• **DESCRIPTION OF THE TASK**
Without including any images, repeat the listing below exactly.

### DATA UNDER STUDY

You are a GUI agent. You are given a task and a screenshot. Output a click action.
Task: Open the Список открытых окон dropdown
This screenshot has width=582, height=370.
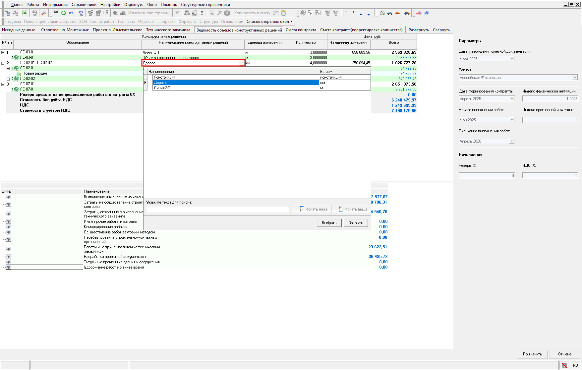(269, 22)
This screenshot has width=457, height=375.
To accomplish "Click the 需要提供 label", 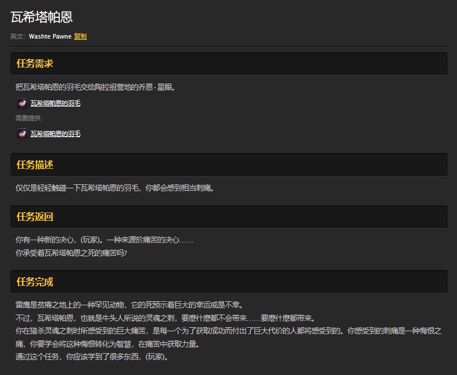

######

• **PROBLEM SOLUTION**
You are a GUI agent. You are given a task and a screenshot. Output a click action.
Task: Open the Список открытых окон dropdown
This screenshot has width=582, height=370.
(269, 22)
This screenshot has width=457, height=375.
To accomplish "Click the 需要提供 label", 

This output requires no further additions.